Canada Thistle, taken 17 September 2022 at Tabby's Place, Ringoes, New Jersey.
The insect may be Ceratina, or small carpenter bee.

"Canada Thistle is one of our worst weeds."  Rutgers New Jersey Agricultural Experiment Station

Monday, October 3, 2022

Sunflower on a rainy day


A rural area of suburban Lehigh County. Only a few hundred yards away are modern housing developments. An old, narrow bridge crosses Swabia Creek, and on the bank of the creek are some of these flowers.  Yellow like the bidens polylepis from a week ago, and both were growing near water, but that one had only 8 petals and was a different shade of yellow.  Maybe some variety of helianthus or heliopsisThis one looks the closest to it.

Tuesday, September 27, 2022

Still time

  
Not too late in the year for wildflowers to bloom, wherever a seed happens to land and take root.  
This one has some chopped-off stems, but one flower is out and a couple more are nearing that point.  
 

Monday, September 26, 2022

Thanks, Bidens


Bidens polylepis, that is.  There was a big patch of these flowers in a field alongside a road in rural southeastern Pennsylvania, and conveniently, there was a fire station with an big parking lot right across from it.  All I had to do was park and walk across the road.  It's not often that easy to find a place to park a car when taking pictures of wildflowers.  

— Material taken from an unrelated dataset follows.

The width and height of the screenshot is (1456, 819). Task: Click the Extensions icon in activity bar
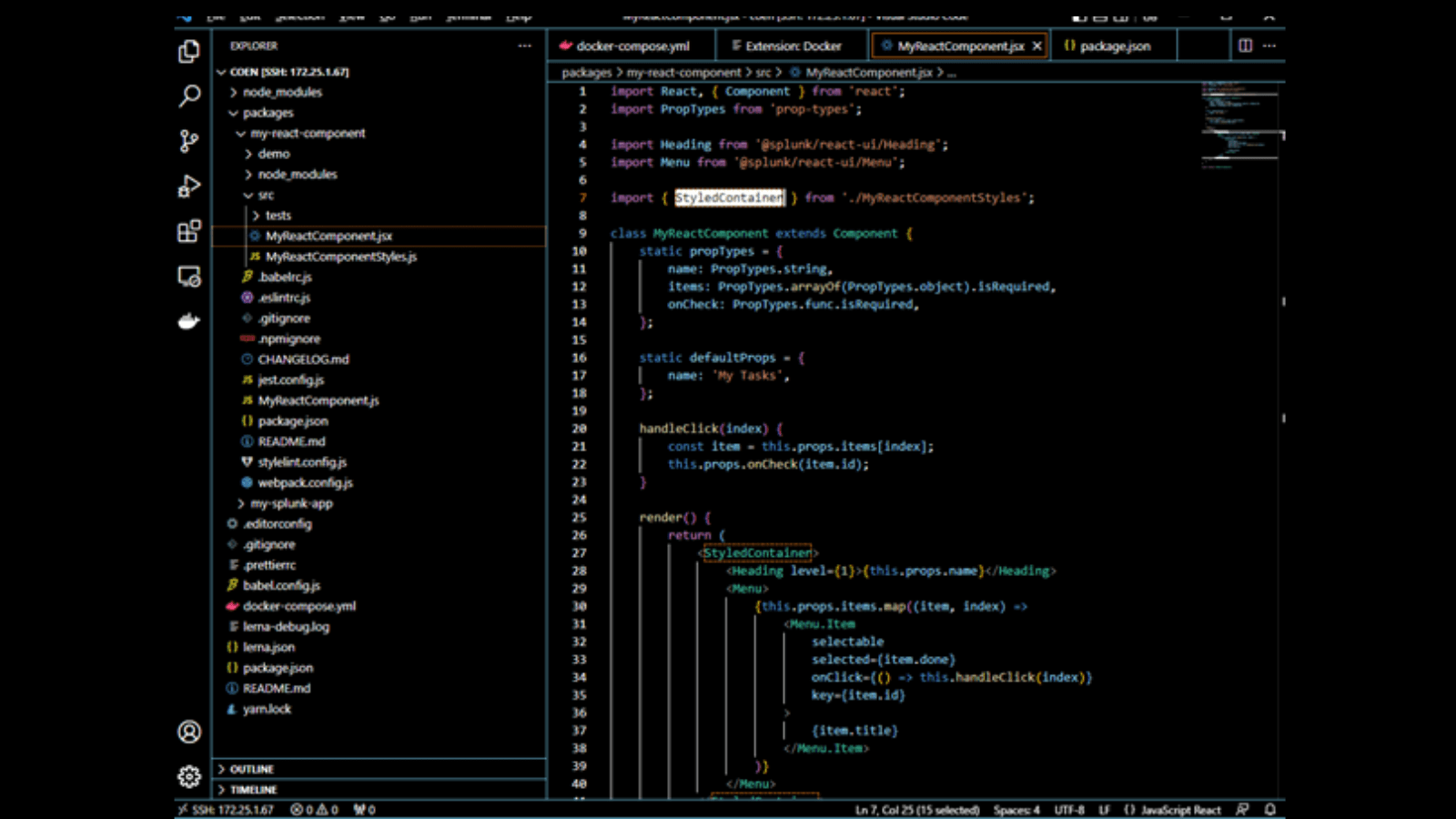click(x=188, y=232)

Sunday, September 25, 2022

Not Too Late


The asters down the road that blossom in late summer are mostly past their peak now, in the first week of autumn.  But this one still has enough for a pollinator to stop by.  

Wednesday, September 14, 2022


 



Pretty


Google Images has so many yellow daisy-like wildflowers, and although some sort of resemble this flower, I'm not going to commit to any of them.  Just look, save the image, and enjoy.

Sunday, September 11, 2022

Now, what is this?

Orange Butterfly Weed

I was at Tabby's Place today, but not inside.  OK, I was inside petting cats some of the time, but along about 2:30, everywhere I wanted to go was already occupied with humans, so I went outside and wandered around looking for wildflowers.   


Friday, September 9, 2022

An unexpected pleasure


Growing next to the garage, some volunteer Helianthus divaricatus L., or Woodland Sunflower/Rough Sunflower to you and me.  

Saturday, September 3, 2022

September wildflowers

Evening Primrose in the afternoon


Milk Thistle with Peck's Skipper

Just off the parking lot of a bank in Lower Macungie.  Driving home after getting a Wally Hog, which might not have to close.  The co-owner told us today that the news stories which appeared earlier in the week had attracted job hunters.  Let's hope so. 


 

Saturday, August 27, 2022

Two from here, two from there

These two are in our back yard...



...and these two are in a field of wildflowers near the post office in T'town.

Crown Vetch 

Japanese Bindweed

Monday, August 22, 2022

Keeping Busy

Friday afternoon:  Tabby's Place; organizing and looking over the pictures I took

Saturday:  Kohl's so BB could shop.  Tagging, editing, and posting to Flickr the pictures.  On YouTube, listening to WWII newscasts from Q1 1945 and "Right Ho, Jeeves".  

Sunday:  Kohl's so BB could return merchandise; Walmart so BB could pick up needles for Kit's meds.  Baking M&M cookies, cleaning up afterward.  On YouTube, wallowing in nostalgia.  The United Air Lines commercial that used "Take Me Along"; Captain Kangaroo from 5/5/69; David Brinkley without Chet Huntley from 1/6/59; The Good Guys (Bob Denver, Herb Edelman) from sometime in 1969; Jane Withers as Josephine the Plumber from 1969; an episode of "Do You Trust Your Wife?" from 12/11/1956 (man, Edgar Bergen didn't even try not to move his lips); finished "Right Ho, Jeeves"; Jack Paar recorded just prior to 11/22/63 and postponed until after the funeral, with guests Liberace and Cassius Clay.  20:14 Paar to Clay: "You know, you are a very good-looking boy." Just couldn't help himself...

All along:  feeding birds, filling and refilling their water, watching them wallow in the old garden.


Saturday, August 20, 2022

Spotted knapweed, spotted


Spotted knapweed, found in the same area yesterday as the purple loosestrife, and just as unwelcome.  

EDIT:  That's how Google Lens described it, but to tell you the truth, it looks to me more like brown knapweed.  Or maybe it's meadow knapweed.  Can we just agree it's likely knapweed?